[Records of locating words and elements]
--
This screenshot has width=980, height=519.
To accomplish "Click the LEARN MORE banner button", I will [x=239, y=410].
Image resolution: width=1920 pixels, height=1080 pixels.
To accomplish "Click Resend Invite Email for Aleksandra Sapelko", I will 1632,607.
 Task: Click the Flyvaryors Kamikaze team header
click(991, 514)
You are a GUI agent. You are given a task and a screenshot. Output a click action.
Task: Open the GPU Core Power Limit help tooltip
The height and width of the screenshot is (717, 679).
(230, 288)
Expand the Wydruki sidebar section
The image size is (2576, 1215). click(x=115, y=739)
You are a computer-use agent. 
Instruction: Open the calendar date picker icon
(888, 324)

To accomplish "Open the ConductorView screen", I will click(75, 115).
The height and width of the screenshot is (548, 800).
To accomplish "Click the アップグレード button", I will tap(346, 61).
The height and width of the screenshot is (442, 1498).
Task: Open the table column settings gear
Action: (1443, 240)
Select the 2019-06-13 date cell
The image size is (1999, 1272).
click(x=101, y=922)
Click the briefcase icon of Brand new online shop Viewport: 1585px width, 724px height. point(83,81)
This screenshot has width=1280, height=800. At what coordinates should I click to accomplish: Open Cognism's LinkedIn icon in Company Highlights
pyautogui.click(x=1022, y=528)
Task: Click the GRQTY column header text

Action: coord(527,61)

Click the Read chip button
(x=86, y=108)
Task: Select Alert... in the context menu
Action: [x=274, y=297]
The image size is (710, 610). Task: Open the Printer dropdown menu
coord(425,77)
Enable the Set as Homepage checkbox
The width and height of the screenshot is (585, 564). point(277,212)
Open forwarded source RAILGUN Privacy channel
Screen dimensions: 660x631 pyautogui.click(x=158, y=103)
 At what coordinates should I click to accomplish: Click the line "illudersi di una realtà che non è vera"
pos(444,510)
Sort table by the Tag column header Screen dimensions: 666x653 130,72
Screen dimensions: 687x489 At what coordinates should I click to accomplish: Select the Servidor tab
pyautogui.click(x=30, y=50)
--
## Task goal
Retype every line of the data above without any changes.

## Right answer
This screenshot has width=980, height=519.
To accomplish "Click the LEARN MORE banner button", I will [x=239, y=410].
Image resolution: width=1920 pixels, height=1080 pixels.
To accomplish "Click Resend Invite Email for Aleksandra Sapelko", I will 1632,607.
 Task: Click the Flyvaryors Kamikaze team header
click(991, 514)
You are a GUI agent. You are given a task and a screenshot. Output a click action.
Task: Open the GPU Core Power Limit help tooltip
The height and width of the screenshot is (717, 679).
(230, 288)
Expand the Wydruki sidebar section
The image size is (2576, 1215). click(x=115, y=739)
You are a computer-use agent. 
Instruction: Open the calendar date picker icon
(888, 324)

To accomplish "Open the ConductorView screen", I will click(75, 115).
The height and width of the screenshot is (548, 800).
To accomplish "Click the アップグレード button", I will tap(346, 61).
The height and width of the screenshot is (442, 1498).
Task: Open the table column settings gear
Action: (1443, 240)
Select the 2019-06-13 date cell
The image size is (1999, 1272).
click(x=101, y=922)
Click the briefcase icon of Brand new online shop Viewport: 1585px width, 724px height. point(83,81)
This screenshot has width=1280, height=800. At what coordinates should I click to accomplish: Open Cognism's LinkedIn icon in Company Highlights
pyautogui.click(x=1022, y=528)
Task: Click the GRQTY column header text

Action: coord(527,61)

Click the Read chip button
(x=86, y=108)
Task: Select Alert... in the context menu
Action: [x=274, y=297]
The image size is (710, 610). Task: Open the Printer dropdown menu
coord(425,77)
Enable the Set as Homepage checkbox
The width and height of the screenshot is (585, 564). point(277,212)
Open forwarded source RAILGUN Privacy channel
Screen dimensions: 660x631 pyautogui.click(x=158, y=103)
 At what coordinates should I click to accomplish: Click the line "illudersi di una realtà che non è vera"
pos(444,510)
Sort table by the Tag column header Screen dimensions: 666x653 130,72
Screen dimensions: 687x489 At what coordinates should I click to accomplish: Select the Servidor tab
pyautogui.click(x=30, y=50)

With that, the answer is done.